Convolutional neural networks (CNNs) are often used for the automatic segmentation of medical images. Transfer learning is a common technique used when there is limited training data available. A pretrained CNN (FCN-ResNet-50) was fine-tuned to segment the sternocleidomastoid and paravertebral muscles (training=25, testing=5, validation=5), shown in Figure 1.
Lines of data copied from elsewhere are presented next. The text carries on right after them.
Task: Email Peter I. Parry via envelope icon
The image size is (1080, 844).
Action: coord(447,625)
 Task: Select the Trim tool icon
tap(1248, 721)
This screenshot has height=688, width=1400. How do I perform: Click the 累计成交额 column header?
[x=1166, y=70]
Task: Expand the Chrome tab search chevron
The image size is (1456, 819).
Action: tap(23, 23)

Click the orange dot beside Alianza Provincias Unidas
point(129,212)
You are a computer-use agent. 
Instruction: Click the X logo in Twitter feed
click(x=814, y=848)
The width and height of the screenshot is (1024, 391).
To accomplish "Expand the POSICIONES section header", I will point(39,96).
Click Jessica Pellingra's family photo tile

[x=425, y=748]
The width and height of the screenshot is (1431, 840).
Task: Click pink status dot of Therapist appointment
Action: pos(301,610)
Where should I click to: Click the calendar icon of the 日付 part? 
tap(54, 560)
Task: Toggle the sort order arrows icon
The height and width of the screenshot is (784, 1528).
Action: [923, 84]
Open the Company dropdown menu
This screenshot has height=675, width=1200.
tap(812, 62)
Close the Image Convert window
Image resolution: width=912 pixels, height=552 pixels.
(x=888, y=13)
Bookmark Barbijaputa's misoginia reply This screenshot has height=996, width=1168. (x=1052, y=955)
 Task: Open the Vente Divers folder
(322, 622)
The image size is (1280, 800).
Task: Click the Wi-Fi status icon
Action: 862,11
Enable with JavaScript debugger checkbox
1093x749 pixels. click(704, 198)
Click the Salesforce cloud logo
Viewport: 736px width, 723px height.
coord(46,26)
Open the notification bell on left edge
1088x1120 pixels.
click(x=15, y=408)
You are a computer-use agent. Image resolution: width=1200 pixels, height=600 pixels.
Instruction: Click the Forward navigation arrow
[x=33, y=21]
The model was applied to 189 C3 CT slices. Skeletal muscle area (SMA) and skeletal muscle density (SMD) (mean intensity in HU) were extracted from the segmentations after reviewing model predictions. The impact of these measurements on patient survival was analysed using a multivariate Cox proportional hazards model, with backwards variable selection considering  tumour stage, RT total dose, number of fractions, age, sex, surgical intervention and current smoker status.

Results

The interobserver Dice score was 0.88, and the network achieved a Dice score of 0.89 indicating it is equivalent to a human observer. Only SMD was found to be prognostic (continuous variable, p = 0.001) in a multivariate model, with a hazard ratio of 0.96 per HU, indicating a decrease in SMD results in a worse patient outcome. The Kaplan-Meier curve for SMD, split by median values for men and women (33 HU and 26 HU), is shown in Figure 2, alongside the Cox regression hazard ratios shown in Table 1. Patients with SMD > median showed a higher survival time than patients with SMD < median, (93.9 months vs 32.5 months) for a survival probability of 0.75,  suggesting that skeletal muscle is protective.



Conclusion

An automatic model for determining skeletal muscle characteristics at C3 was developed using a pretrained CNN. The model was used to extract the SMD of 189 H&N cancer patients (median: 26 HU in women, 33 HU in men) and this was shown to be prognostic. The lack of significance in clinical variables indicates the need to explore a larger dataset. Our novel model at C3 allows sarcopenia assessment in H&N cancer patients, who often do not have scans that extend to L3. Further work will develop a suite of models at other vertebral levels to allow sarcopenia assessment of all radiotherapy patients.